Subscribe to our blog!

Subscribe for Updates
Close
Back

Scaling Out MySQL

Nati Shalom March 29, 2008
17 minutes read

With the recent acquisition of MySQL by Sun, there has been talk about the MySQL open source database now becoming relevant to large enterprises, presumably because it now benefits from Sun’s global support, professional services and engineering organizations. In a blog post about the acquisition, SUN CEO Jonathan Schwartz wrote that this is one of his objectives.

Mysql_logoWhile the organizational aspects may have been addressed by the acquisition, MySQL faces some technology limitations which hinder its ability to compete in the enterprise. Like other relational databases, MySQL
becomes a scalability bottleneck because it introduces
contention among the distributed application components.

There are basically two approaches to this challenge that I’ll touch in this post:

1. Scale your database through database clustering

2. Scale your application, while leaving your existing database untouched by front-ending the database with In-Memory-Data-Grid (IMDG) or caching technologies. The database acts as a persistence store in the background. I refer to this approach as Persistence as a Service (PaaS).

While both options are valid (with pros and cons), in this post I’ll focus mostly on the second approach, which introduces some thought-provoking ideas for addressing the challenge.
Disclaimer: While there are various alternative in-memory data grid products, such as Oracle Coherence and IBM ObjectGrid, in this post I’ll focus on the GigaSpaces solution, because for obvious reasons I happen to know it better. Having said that, I try to cover the core principles presented here in generic terms as much as possible.
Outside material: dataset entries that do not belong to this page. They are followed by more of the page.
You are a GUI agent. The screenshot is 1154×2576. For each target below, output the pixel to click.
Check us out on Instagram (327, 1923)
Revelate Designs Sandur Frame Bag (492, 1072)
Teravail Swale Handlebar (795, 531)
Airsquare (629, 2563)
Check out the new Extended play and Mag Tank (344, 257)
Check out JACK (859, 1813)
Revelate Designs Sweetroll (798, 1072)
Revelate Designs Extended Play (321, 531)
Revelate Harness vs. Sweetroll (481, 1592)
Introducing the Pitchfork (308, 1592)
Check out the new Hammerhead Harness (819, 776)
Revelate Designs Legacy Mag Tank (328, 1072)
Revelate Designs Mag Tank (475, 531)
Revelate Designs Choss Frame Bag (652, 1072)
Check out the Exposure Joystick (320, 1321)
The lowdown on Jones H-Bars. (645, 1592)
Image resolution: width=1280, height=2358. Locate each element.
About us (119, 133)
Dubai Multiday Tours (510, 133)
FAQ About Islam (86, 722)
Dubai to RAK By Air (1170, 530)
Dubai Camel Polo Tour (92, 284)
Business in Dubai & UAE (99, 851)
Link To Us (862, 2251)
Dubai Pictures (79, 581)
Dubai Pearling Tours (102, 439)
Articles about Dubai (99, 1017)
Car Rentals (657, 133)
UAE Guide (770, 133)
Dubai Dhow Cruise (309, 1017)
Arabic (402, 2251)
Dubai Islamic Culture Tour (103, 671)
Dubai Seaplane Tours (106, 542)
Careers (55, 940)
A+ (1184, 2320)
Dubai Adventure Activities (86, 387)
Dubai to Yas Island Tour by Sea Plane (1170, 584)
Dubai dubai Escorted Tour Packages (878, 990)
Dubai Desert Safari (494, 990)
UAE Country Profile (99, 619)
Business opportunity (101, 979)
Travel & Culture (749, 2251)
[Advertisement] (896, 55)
Scaling your database through database clustering:
There are two main approaches for addressing scalability through database clustering:

  • Database replication is used to address concurrent
    access to the same data. Database replication enables us to load-balance the
    access to the shared data elements among multiple replicated database
    instances. In this way we can distribute the load across database
    servers, and maintain performance even if the number of concurrent users increases.

            Limitations:

  • Limited to “read mostly” scenarios: when it comes to inserts and updates, replication overhead may be a bigger constraint than working with a single server (especially with synchronous
    replication)
  • Performance: Constrained by disk I/O performance.
  • Consistency: asynchronous
    replication leads to inconsistency as each database instance might
    hold a different version of the data. The alternative — synchronous replication — may cause significant latency.
  • Utilization/Capacity: replication
    assumes that all nodes hold the entire data set. This creates two problems:.1) each table holds a large amount of data, which
    increases query/index complexity. 2) We need to provision (and pay for) more storage capacity with direct
    proportion to the number of replicated database
    instances
  • Complexity: most database
    replication implementations are hard to configure and and are known to cause
    stability issues.
  • Non-Standard: each database product has
    different replication semantics, configuration and setup. Moving from one
    implementation to another might become a nightmare.
  • Database partitioning (“sharding”): database shards/partitions enable the distribution of data on multiple nodes. In other words, each node holds part
    of the data. This is a better approach for scaling both read and write
    operations, as well as more efficient use of capacity, as it
    reduces the volume of data in each database instance.

Limitations:

  • Limited to applications whose data can be
    easily partitioned
    .
  •  Performance: we are still constrained by disk I/O performance
  •  Requires changes to data model: we need to modify the database schema to fit a partitioned model. Many database implementations require that knowledge of which partition  the data resides in is exposed to the application
    code, which brings us to the next point.
  •  Requires changes to application
    code
    : Requires different model for executing aggregated queries (map/reduce and the like).
  •  Static: in most database implementations, adding or changing partitions involves down-time and
    re-partitioning.
  •  Complex: setting-up database
    partitions is a fairly complex task, due to the amount of
    moving parts and the potential of failure during the process.
  •  Non-standard: as with replication,
    each database product has different replication semantics, configuration and setup.
    Partitioning introduces more severe limitations, as it often requires changes to
    our database schema and application code when moving from one database product to
    another.

Time for a
change  –  is database clustering the best we can do?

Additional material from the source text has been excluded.